ORDER REGARDING 39-71-610 BENEFITS
¶1 The petitioner in this case seeks reinstatement of temporary total disability (TTD) benefits and an order directing the insurer to pay for physical therapy and other treatment ordered by his treating physician. (Petition for Hearing (March 3, 2000).) While pursuing his present petition, he also requested the Department of Labor and Industry to order the insurer to pay interim TTD benefits under section 39-71-610, MCA. On March 15, 2000, the Department approved his request. The insurer, Liberty Northwest Insurance Corporation (Liberty), appealed that determination. (March 31, 2000 Letter of Larry W. Jones to the Court.)(1) The appeal was docketed as a part of the Court file in this case. ¶2 On March 31, 2000, the Court held a telephone conference with Mr.
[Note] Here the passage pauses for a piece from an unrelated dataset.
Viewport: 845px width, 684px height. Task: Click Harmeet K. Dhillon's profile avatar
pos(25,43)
Larry W. Jones, attorney for Liberty, and Mr. Geoffrey C. Angel, attorney for petitioner. Counsel agreed to submit the appeal upon medical records and correspondence from Dr. Robert A. Jackson, a family practitioner, and Dr. Scott K. Ross, who specializes in occupational medicine. After reviewing the records and correspondence, and considering the arguments made during the telephone conference, I find that petitioner has failed to present facts sufficient to justify an order for interim benefits.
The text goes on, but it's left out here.